Document excerpt:
╔══

MARC ABRAMS considers the enterprise management incentive scheme and asks whether the tax tail wags the commercial dog.
MARC ABRAMS considers the enterprise management incentive scheme and asks whether the tax tail wags the commercial dog.
A PHRASE ENCOMPASSING 'tax tail', 'wag' and 'commercial dog' normally springs to mind when one is being an effective tax adviser to a small or medium-sized enterprise (SME). In other words, it is not merely enough to understand the tax consequences of events and transactions going on within a business, but it is vital to have at least one eye on the wider thought processes of the client, together with being alert to the all important 'what-if' questions that will inevitably arise.
One of the areas where commerciality and tax advice heavily collide on SMEs is in relation to share incentive arrangements. In providing such advice, the possibility of using enterprise management incentive (EMI) share options (ITEPA 2003, ss 527 to 541 and Sch 5) as a 'tool' will typically rank high on the agenda.
Given my thoughts on commerciality in the context of tax advice, I was interested to learn of two publications by HMRC in recent weeks, considering the reaction of companies to the introduction of EMIs. As someone who regularly has discussions with SMEs on equity incentive mechanisms, I thought it useful to take a closer look at these publications and see what conclusions could be drawn for the future application of EMIs in this popular SME tax advisory area.
Background
Whilst this article is not intended to provide a detailed explanation of EMIs, just to recap, it is a form of tax-favoured share option scheme, introduced by the Chancellor in his 2000 Budget.
When first introduced, the Government's stated purpose of the scheme was to assist 'small, higher risk' companies recruit and retain 'key' individuals to help their businesses succeed and grow. Subsequent amendments were made, with the intention of improving the scheme and increasing its appeal to smaller companies.
A number of parameters exist surrounding the scheme, including the requirement that the maximum market value of unexercised EMI options at the date of grant is £100,000 per employee, with a total cap of unexercised EMI options over the company's shares of £3 million.
In terms of the taxation treatment, no income tax or NIC charges arise when an EMI option is granted. No income tax or NIC charges arise upon exercise, providing the employee purchases the shares for a price equivalent to their market value at grant. The employee is not taxed on any growth in the value of the company's shares between grant and exercise of the option, with tax charges possibly arising where the exercise price is less than market value at grant. For taper relief purposes, TCGA 1992, Sch 7D paras 14 to 16 provide that the taper relief clock for 'qualifying' shares acquired on the exercise of 'qualifying' options should commence at the grant of the option, rather than exercise.

╚══

Provided material:
╔══

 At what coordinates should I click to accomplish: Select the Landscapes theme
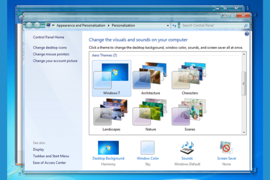pyautogui.click(x=111, y=115)
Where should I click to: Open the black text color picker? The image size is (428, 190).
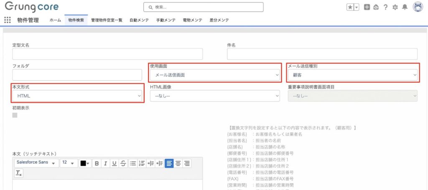pyautogui.click(x=85, y=163)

╚══

Things to do:
1. In the article on enterprise management incentive share options, what is the maximum market value of unexercised EMI options per employee at the date of grant?
2. Pick up the article on enterprise management incentive share options from its last sentence and write the next part.

Answers in order:
1. £100,000 per employee.

2.
A surprising story?
Take a look at Table 1 on page 167, which sets out the take-up figures of EMIs since inception, published on the HMRC website in the summer (www.hmrc.gov.uk/stats/emp_share_schemes/table6-6-jul05.pdf).
An historic upward trend in the number of companies implementing EMI schemes is perhaps to have been expected, as both familiarity with the régime grows and as a result of various legislative changes (including abolition of the rule that only 15 employees could benefit from an EMI and increasing the limit on the gross assets of companies that could qualify from £15 milion to £30 million). However, I was still surprised to note that, in total, just less than 6,000 companies have granted EMI options.
Whilst I do not confess to closely monitoring all strategic developments in relation to EMIs over the last five years, or to being party to any policy discussions with HMRC, my personal reaction was that this figure seemed low, particularly given the taxation opportunities available. Putting this in context, the rate of incorporations is running at 300,000 annually. Was I missing something?
Becoming clearer?
In the context of the detail at Table 1, it was interesting to note the publication on 30 September 2005 by HMRC of a survey on EMIs, prepared by FDS International Limited (www.hmrc.gov.uk/research/research-report11.pdf).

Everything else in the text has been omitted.